Task objective ::
The result should consist solely of the line containing "Task: Click Churrasqueira Elétrica entry icon" and the lines that follow it below, each reproduced exactly, the last line included.

Information shown ::
=== Section Start ===
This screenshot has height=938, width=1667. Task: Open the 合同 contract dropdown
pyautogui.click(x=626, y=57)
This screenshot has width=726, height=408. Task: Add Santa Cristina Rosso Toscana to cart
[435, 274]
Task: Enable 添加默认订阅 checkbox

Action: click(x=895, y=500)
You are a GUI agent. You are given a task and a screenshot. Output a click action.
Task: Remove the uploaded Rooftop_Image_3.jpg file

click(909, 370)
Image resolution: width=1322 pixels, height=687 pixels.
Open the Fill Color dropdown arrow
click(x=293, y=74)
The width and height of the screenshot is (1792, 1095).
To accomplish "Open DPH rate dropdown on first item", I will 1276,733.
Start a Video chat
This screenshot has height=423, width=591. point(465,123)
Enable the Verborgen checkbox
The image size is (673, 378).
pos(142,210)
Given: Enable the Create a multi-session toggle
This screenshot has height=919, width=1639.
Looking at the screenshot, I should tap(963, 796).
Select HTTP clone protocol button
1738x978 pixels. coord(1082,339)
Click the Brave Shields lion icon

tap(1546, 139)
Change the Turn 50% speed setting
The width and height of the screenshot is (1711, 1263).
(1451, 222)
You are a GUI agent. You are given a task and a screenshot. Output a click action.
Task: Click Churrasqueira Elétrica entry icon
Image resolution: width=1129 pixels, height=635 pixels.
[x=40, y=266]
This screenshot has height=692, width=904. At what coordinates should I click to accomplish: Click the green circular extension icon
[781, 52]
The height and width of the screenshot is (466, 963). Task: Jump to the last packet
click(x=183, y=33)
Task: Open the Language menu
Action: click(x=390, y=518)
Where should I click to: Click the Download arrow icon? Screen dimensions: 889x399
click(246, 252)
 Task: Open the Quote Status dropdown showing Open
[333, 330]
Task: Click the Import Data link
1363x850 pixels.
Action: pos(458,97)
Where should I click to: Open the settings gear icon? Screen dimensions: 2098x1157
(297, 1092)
=== Section End ===
Response to this task ::
Task: Click Churrasqueira Elétrica entry icon
Image resolution: width=1129 pixels, height=635 pixels.
[x=40, y=266]
This screenshot has height=692, width=904. At what coordinates should I click to accomplish: Click the green circular extension icon
[781, 52]
The height and width of the screenshot is (466, 963). Task: Jump to the last packet
click(x=183, y=33)
Task: Open the Language menu
Action: click(x=390, y=518)
Where should I click to: Click the Download arrow icon? Screen dimensions: 889x399
click(246, 252)
 Task: Open the Quote Status dropdown showing Open
[333, 330]
Task: Click the Import Data link
1363x850 pixels.
Action: pos(458,97)
Where should I click to: Open the settings gear icon? Screen dimensions: 2098x1157
(297, 1092)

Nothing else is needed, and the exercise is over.